EXERCISE PROMPT: Pick out each line in the records below that contains the string "dialog", matching case exactly, and copy those lines.

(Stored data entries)
--- Start ---

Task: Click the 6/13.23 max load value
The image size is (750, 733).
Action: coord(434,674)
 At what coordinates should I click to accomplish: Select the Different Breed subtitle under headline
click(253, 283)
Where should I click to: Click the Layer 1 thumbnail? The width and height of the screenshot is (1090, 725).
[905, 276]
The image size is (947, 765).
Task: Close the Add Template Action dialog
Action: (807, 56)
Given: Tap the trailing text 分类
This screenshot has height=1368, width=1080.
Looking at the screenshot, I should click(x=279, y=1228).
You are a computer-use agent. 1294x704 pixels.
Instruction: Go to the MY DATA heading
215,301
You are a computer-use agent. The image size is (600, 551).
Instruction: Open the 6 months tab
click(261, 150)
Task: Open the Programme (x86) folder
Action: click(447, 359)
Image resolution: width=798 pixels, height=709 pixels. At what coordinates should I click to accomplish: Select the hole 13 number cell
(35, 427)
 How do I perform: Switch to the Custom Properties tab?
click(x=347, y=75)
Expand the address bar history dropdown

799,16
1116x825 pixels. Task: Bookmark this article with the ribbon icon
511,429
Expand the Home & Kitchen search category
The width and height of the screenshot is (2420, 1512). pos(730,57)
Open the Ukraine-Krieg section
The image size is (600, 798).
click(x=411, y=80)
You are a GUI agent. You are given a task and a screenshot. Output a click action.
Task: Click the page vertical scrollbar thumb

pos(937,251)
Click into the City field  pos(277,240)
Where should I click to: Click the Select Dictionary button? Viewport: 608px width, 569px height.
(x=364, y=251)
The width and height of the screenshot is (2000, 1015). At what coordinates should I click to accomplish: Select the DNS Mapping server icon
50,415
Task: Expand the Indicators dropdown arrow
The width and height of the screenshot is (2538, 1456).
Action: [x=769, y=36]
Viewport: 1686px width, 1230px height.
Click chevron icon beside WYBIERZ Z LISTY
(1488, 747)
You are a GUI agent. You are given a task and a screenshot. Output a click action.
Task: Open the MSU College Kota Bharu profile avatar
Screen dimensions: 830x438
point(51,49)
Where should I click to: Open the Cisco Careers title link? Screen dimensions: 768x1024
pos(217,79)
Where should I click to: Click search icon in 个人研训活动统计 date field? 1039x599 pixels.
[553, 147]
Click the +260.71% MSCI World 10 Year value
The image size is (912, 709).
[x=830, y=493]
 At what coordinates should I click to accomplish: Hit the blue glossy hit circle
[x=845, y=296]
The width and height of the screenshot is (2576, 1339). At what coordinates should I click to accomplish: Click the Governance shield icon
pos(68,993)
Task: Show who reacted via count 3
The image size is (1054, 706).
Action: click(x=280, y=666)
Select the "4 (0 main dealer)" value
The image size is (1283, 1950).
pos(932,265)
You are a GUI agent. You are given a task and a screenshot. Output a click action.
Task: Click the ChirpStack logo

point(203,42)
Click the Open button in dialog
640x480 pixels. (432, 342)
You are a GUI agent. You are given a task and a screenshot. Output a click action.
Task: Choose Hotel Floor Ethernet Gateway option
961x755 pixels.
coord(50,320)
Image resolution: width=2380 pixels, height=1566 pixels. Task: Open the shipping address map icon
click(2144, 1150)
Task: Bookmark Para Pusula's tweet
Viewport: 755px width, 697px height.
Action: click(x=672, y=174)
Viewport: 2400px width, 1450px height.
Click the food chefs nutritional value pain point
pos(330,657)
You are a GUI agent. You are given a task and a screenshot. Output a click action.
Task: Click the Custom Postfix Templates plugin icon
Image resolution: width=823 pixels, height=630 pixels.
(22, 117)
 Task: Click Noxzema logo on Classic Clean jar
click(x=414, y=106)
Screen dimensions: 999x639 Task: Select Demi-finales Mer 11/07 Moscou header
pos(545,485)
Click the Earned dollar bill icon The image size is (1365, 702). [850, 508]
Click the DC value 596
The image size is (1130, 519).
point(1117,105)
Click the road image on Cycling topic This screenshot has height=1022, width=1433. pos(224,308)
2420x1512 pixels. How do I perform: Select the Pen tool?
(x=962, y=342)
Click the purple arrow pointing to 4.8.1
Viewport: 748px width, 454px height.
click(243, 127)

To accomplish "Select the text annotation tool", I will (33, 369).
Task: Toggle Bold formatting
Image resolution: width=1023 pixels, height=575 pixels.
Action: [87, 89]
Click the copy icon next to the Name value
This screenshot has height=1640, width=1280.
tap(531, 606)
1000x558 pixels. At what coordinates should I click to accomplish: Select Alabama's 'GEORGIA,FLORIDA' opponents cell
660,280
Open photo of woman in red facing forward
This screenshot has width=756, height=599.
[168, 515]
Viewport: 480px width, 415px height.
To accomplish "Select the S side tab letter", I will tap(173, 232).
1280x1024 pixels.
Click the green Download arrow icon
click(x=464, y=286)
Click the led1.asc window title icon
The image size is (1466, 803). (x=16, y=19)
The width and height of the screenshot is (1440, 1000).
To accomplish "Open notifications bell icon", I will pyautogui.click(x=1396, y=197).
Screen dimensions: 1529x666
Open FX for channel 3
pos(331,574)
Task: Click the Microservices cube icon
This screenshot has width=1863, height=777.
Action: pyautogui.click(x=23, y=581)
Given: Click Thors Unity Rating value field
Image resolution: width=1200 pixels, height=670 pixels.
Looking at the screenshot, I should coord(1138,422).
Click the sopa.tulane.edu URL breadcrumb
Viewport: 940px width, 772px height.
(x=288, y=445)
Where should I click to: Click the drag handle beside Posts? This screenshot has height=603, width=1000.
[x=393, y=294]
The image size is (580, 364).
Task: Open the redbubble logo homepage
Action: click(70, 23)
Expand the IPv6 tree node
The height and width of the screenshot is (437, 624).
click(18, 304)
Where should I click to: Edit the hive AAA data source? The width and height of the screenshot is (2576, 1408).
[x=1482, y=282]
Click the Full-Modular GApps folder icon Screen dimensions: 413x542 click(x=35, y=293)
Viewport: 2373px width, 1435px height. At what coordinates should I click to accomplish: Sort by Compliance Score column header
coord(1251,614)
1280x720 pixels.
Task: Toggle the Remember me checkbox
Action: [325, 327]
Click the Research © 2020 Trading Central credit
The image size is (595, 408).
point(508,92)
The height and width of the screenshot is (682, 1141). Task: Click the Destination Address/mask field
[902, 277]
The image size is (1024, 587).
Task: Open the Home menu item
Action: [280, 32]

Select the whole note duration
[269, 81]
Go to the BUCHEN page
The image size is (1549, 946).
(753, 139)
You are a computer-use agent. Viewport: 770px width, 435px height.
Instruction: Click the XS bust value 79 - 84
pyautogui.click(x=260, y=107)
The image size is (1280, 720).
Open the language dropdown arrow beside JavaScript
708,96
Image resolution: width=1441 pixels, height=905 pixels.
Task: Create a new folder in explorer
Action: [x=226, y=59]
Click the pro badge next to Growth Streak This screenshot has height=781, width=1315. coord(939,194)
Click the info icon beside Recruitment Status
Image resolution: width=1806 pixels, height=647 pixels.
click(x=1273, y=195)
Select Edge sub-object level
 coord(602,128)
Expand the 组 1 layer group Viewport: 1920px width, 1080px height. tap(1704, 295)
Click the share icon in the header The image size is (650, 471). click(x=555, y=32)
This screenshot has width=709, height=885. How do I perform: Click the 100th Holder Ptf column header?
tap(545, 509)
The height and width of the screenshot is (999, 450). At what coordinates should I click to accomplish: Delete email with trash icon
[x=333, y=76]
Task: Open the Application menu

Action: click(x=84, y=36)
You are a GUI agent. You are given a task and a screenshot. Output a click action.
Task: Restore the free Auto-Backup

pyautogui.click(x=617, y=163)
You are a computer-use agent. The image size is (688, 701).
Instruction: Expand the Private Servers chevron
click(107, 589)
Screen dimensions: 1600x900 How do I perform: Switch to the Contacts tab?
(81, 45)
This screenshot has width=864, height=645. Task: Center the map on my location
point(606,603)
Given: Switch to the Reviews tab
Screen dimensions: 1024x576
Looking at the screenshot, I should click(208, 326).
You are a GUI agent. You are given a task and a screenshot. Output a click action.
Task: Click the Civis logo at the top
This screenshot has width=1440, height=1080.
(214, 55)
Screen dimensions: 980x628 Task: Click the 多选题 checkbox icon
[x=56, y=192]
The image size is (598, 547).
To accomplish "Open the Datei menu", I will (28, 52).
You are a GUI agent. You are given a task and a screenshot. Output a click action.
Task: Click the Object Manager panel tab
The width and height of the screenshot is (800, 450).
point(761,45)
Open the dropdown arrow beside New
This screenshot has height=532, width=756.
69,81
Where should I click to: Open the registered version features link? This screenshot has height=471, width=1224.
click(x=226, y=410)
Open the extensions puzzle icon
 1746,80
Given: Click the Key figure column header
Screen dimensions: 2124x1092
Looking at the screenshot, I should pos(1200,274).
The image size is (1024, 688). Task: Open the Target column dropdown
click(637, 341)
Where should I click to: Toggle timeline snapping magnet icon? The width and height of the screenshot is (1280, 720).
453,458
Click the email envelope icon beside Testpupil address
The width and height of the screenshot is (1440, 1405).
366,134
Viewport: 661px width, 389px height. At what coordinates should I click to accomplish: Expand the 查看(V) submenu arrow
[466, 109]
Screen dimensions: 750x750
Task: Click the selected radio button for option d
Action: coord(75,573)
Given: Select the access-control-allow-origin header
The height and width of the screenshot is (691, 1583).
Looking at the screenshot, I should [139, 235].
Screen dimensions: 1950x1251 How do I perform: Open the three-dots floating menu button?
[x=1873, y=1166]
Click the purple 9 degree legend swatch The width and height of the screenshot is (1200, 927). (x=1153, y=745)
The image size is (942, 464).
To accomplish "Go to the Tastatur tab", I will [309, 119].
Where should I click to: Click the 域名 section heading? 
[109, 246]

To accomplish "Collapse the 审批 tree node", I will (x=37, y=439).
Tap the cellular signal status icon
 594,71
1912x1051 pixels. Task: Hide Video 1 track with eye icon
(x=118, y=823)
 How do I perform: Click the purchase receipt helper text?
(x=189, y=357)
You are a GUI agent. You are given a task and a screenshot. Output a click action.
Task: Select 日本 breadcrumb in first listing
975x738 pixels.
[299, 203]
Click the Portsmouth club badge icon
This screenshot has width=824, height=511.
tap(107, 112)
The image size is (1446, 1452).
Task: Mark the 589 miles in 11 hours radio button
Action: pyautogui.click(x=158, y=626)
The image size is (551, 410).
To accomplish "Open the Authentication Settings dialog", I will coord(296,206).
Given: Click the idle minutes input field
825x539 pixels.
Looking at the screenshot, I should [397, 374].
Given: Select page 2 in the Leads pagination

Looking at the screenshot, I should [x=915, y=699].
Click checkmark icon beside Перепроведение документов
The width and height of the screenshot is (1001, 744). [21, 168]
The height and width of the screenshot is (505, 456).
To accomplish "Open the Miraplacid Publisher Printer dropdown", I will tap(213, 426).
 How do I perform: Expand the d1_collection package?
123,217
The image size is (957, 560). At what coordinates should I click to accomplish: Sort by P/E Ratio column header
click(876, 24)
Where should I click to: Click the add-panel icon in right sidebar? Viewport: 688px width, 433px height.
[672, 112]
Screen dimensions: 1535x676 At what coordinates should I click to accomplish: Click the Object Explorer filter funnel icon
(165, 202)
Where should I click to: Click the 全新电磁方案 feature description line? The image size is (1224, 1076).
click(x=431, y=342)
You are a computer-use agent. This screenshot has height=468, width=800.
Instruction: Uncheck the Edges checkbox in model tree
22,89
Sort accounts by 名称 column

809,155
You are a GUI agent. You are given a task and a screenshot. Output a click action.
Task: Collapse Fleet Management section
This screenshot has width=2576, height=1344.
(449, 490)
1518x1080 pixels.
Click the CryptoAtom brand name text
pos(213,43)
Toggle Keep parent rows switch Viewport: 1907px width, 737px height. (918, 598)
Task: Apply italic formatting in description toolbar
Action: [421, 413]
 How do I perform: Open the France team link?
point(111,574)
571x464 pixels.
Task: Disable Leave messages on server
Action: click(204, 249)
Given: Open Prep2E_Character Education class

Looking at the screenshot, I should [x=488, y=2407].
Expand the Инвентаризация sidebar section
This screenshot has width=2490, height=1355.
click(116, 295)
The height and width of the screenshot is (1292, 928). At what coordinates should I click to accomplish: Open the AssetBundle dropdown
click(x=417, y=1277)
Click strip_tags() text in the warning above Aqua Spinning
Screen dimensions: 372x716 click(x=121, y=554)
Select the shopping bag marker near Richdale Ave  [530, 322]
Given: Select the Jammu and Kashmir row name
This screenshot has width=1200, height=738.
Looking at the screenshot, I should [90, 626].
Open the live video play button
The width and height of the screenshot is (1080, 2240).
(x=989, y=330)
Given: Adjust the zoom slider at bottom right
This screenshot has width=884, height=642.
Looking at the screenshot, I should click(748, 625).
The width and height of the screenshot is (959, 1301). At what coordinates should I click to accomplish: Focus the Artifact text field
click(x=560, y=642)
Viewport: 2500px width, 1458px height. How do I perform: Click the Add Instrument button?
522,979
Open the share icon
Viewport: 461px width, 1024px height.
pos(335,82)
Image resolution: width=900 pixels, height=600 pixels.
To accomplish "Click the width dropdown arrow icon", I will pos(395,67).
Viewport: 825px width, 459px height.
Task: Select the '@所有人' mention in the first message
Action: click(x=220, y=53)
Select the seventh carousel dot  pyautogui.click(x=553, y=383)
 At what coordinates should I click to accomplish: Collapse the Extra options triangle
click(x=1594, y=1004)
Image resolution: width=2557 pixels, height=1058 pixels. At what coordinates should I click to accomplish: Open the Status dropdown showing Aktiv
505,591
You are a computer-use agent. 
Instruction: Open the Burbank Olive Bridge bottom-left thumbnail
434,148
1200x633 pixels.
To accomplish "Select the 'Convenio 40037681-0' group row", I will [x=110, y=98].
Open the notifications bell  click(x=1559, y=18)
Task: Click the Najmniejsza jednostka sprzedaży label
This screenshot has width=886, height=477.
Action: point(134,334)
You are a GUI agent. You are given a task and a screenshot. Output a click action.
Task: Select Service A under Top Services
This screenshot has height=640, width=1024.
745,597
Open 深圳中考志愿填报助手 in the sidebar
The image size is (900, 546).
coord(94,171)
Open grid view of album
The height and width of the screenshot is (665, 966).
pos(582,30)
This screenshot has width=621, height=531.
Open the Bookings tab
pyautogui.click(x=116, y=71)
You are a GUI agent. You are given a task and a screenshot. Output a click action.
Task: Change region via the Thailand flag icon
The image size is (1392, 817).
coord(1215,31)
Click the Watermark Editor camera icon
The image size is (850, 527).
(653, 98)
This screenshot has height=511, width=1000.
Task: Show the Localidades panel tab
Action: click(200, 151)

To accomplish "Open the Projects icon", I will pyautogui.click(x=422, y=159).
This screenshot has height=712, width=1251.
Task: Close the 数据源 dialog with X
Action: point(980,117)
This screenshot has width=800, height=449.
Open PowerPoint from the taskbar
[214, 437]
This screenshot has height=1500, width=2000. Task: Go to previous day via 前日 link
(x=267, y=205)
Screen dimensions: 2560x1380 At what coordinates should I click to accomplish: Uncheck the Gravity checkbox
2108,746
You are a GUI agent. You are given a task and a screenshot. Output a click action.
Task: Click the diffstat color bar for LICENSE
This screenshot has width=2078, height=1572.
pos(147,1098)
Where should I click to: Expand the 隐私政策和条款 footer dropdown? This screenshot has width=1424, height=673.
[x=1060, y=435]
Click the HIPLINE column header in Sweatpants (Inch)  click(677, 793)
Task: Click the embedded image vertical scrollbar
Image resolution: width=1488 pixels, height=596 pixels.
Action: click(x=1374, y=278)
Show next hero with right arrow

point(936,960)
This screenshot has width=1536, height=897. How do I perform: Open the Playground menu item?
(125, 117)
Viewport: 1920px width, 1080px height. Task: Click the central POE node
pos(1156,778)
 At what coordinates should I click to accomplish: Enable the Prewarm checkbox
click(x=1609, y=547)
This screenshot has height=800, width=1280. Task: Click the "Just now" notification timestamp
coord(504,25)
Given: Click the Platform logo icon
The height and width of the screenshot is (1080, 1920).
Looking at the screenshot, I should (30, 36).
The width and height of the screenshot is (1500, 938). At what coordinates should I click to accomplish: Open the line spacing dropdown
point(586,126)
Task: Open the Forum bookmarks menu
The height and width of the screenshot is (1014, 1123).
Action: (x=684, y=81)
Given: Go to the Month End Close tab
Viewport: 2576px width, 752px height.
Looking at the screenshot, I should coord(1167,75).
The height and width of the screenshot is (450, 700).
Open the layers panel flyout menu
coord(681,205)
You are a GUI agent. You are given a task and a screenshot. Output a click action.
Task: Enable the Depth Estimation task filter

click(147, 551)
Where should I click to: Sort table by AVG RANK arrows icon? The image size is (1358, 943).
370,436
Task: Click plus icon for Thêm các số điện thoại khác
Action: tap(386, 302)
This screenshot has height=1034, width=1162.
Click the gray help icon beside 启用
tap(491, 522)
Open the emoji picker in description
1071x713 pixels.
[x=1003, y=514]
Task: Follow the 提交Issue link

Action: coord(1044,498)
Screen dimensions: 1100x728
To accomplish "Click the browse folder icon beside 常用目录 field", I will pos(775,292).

--- End ---

COMPLETED TASK:
Task: Close the Add Template Action dialog
Click the Open button in dialog
To accomplish "Open the Authentication Settings dialog", I will coord(296,206).
Task: Close the 数据源 dialog with X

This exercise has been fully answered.